La corte stessa scrisse che le prove a sostegno dell’accusa erano “circostanziali”, ma che comunque non c’era alcun dubbio che Megrahi fosse colpevole. In realtà, già pochi mesi dopo la conclusione del processo, cominciarono ad emergere una serie di dettagli che fecero traballare le basi dell’accusa e portarono Hans Köchler, osservatore dell’ONU al processo, a definirlo “uno spettacolare errore giudiziario”.
Emerse ad esempio che Gauci aveva più volte sbagliato a identificare Megrahi e a collocare il giorno esatto in cui secondo lui era avvenuto l’acquisto di vestiti. Anche l’affidabilità di Bollier come testimone venne messa in dubbio. Nel 2007, uno dei suoi impiegati ammise di aver mentito nel corso del processo e di aver fornito agli investigatori del caso Lockerbie un tipo di timer particolare, diverso da quello trovato sul luogo del disastro, e che avrebbe aiutato l’accusa a condannare Megrahi.
Tutti questi elementi spinsero nel 2008 Megrahi a chiedere per la seconda volta una revisione del processo (la prima era stata respinta nel 2002). Pochi mesi dopo, però, Megrahi rinunciò alla possibilità di fare appello in cambio della liberazione per motivi umanitari. Era infatti malato di tumore e in fase terminale. Venne liberato nell’agosto del 2009 e ritornò in Libia, dove venne accolto come un eroe.
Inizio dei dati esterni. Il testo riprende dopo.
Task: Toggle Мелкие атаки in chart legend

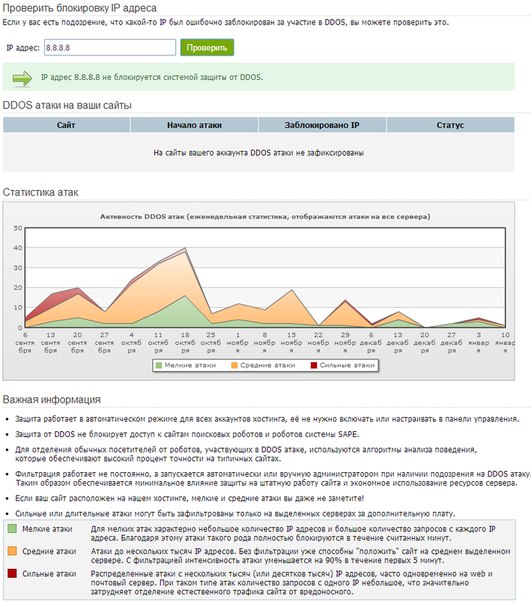Action: pos(186,365)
Nel 2003 il colonnello Muhammar Gheddafi riconobbe la “responsabilità” della strage di Lockerbie, ma negò il coinvolgimento diretto del suo governo. Contemporaneamente, accettò di pagare 2,7 miliardi di dollari in compensazione alle famiglie delle vittime (altri soldi andarono in quegli anni ai parenti dei morti in un altro attentato, quello al volo UTA 772, che li usarono per un particolarissimo memoriale nel deserto). In molti ritennero la mossa di Gheddafi soltanto un modo per interrompere l’isolamento diplomatico internazionale che da anni colpiva il suo paese. Molte famiglie delle vittime rifiutarono il risarcimento, dichiarando che la Libia non era responsabile dell’attacco e che Megrahi era stato incastrato. Le famiglie delle vittime che non credono alla pista libica hanno creato un sito molto ricco di informazioni.
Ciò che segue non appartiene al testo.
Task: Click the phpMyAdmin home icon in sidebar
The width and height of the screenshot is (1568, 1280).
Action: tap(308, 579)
Sull’attentato di Lockerbie, negli anni, si sono diffuse moltissime teorie della cospirazione. Alcuni accusano i servizi segreti israeliani, altri la CIA o i servizi segreti britannici. C’è un’altra ipotesi, però, che ha sempre il successo maggiore, anche se non sono mai state trovate le prove per supportarla: la pista iraniana. Secondo questa ricostruzione, il Pan Am 103 venne distrutto come rappresaglia per l’abbattimento di un volo di linea iraniano da parte di una nave da guerra americana nel Golfo Persico, durante la guerra tra Iran e Iraq. Ad eseguire materialmente l’attentato sarebbero stati terroristi palestinesi e agenti dei servizi segreti libici pagati dall’Iran. Per quanto questa teoria non sia mai stata provata, il coinvolgimento degli iraniani e dei palestinesi nell’attentato è rimasto a lungo nei titoli di giornale che si sono occupati della vicenda.
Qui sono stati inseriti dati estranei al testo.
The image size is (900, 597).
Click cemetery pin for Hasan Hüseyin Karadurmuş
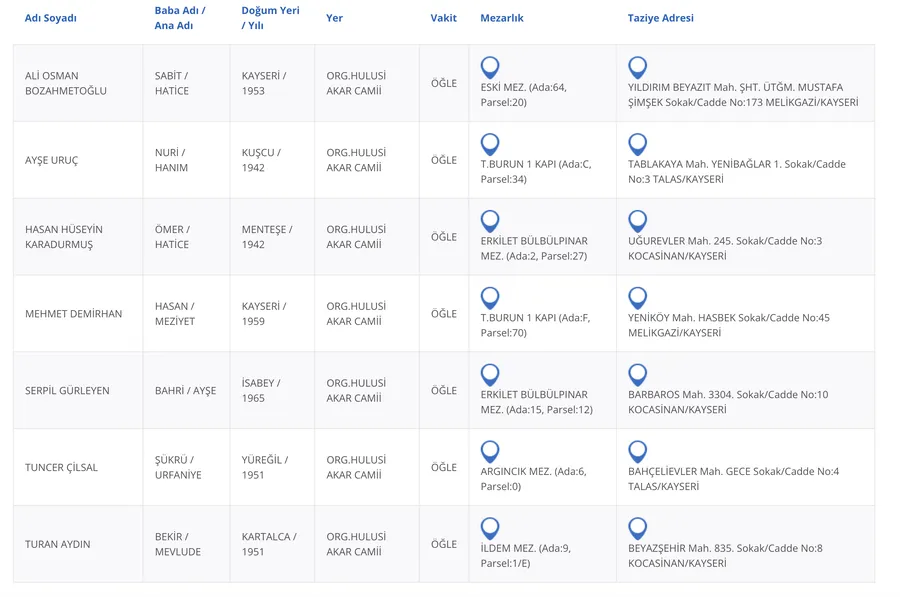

Nei primi mesi del 2011, in Libia, scoppiò una guerra civile che portò in poco tempo alla caduta e alla morte di Gheddafi. Durante i combattimenti, diverse importanti personalità abbandonarono il regime. Tra questi ci fu anche Mustafa Abdul Jalil, ministro della giustizia, che dichiarò di avere le prove che lo stesso Gheddafi aveva ordinato a Megrahi di compiere l’attentato. Saif Gheddafi, uno dei figli del colonnello, ha dichiarato in più occasioni che la Libia non aveva responsabilità nell’attacco e che accettò di pagare risarcimenti alle famiglie delle vittime soltanto per ottenere un alleggerimento delle sanzioni. Megrahi si è sempre dichiarato innocente. È morto a Tripoli il 20 maggio del 2012.